We survived the big move! I am now back to fully immersing myself not only in editing but also in promoting book one, ‘Isle of Skye’ again because I have a free book promotion coming up next week.
No pressure or anything.
I keep reminding myself that this is all worth it in the end. Every late night, every hair that has been pulled, and every yawn that has almost cracked my jaw. It’s all for a good cause. I was thinking about something today that made me laugh/cringe. When we arrived here, we had some family and close friends come over to say hi and help us unpack. My good friend and my sister in law were trying to convince to do the March of Dime walk in April. I was taken aback by the turn of conversation, after all I only just arrived at my new home.
I, of course, being the blunt person that I am tried to politely refuse but they kept asking so I said what first came to mind which was, “I’ll buy a shamrock at Wal-Mart, give me a break, I really don’t give a crap.”

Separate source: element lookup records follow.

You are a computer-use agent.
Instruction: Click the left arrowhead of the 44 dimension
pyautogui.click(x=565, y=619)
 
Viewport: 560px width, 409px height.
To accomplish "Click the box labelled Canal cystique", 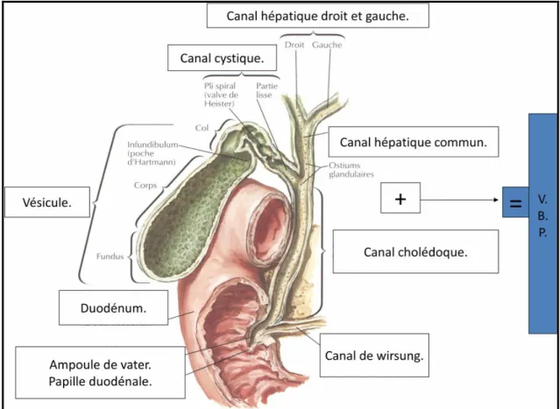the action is (x=222, y=58).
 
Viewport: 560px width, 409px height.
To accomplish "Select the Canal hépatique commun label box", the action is (x=414, y=142).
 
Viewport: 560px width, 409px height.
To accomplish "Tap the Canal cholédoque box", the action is (x=415, y=251).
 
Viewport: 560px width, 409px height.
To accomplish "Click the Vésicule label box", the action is (x=47, y=202).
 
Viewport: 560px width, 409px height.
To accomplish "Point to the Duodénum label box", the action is (x=113, y=307).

Here’s the thing, I just moved 1100 miles. I have a book to promote, another book to edit and a third book to write. Three books that all require my attention in some way, shape or form. I also have three kids to acclimate to a new home and environment. I have so many thoughts and worries running around in my crazy brain that it is somewhat overwhelming. I find it difficult to relate to people lately. Sometimes I hear the conversations around me but it’s hard for me to focus when all I can think is about future dialog, chapters and scenes in my next book.

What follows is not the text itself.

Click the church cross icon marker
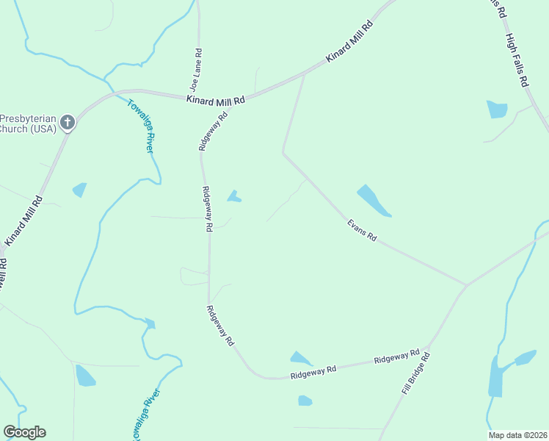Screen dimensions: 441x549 [68, 123]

I want to be a good friend and human being. I want to support worthy causes but right now I can’t and it’s hard for me to explain to people what exactly I am going through. I have waited twenty years to do this. I literally eat, sleep and breathe my story. I know that everyone has goals. I fully realize that everyone has hopes and dreams but I also feel that this is MY time.
Granted, my time may end up with a one way ticket on the crazy bus, but I need support now more than ever. Taking on the editing process after what happened with book one has been a little daunting but I have sucked it up and I have got to say, book two is awesome. I’m sure there may be one or two errors ( or two hundred to the trained eye) but I feel like I fell off the editing horse, brushed myself up, and got back on to ride the wild mustang that is editing.

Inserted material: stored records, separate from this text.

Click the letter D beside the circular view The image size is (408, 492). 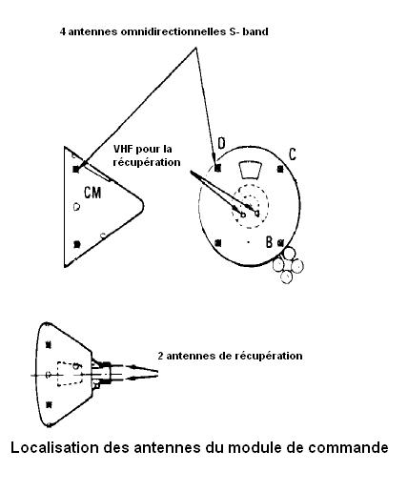(221, 143)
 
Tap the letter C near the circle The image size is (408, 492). (293, 154)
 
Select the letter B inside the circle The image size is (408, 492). (269, 242)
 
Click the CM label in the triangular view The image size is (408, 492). (92, 193)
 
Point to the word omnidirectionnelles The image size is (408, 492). (173, 31)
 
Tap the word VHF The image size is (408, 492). (123, 149)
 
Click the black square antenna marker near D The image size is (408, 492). (217, 168)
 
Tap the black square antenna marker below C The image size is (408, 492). (280, 169)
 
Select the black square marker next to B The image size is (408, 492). (280, 243)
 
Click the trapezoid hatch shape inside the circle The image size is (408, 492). (250, 170)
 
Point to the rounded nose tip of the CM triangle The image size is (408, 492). (143, 207)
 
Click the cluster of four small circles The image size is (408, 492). (288, 265)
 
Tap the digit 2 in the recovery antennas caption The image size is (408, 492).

I’m not trying to dismiss anyone. I’m not trying to hurt anyone’s feelings. I’m just trying to write the stories that have been in my head for a long time now. I’m not going to lie, it has been the most difficult thing I have ever done…ok, maybe after having twin boys, but the thrilling sense of accomplishment is like nothing I have ever felt before. I’m not sure if it is pride or something else but all I know is “Isle of Skye’ was a journey into finding myself.
‘Isle of Night’ was where I started to believe.
I guess we’ll find out March 27th when it is released.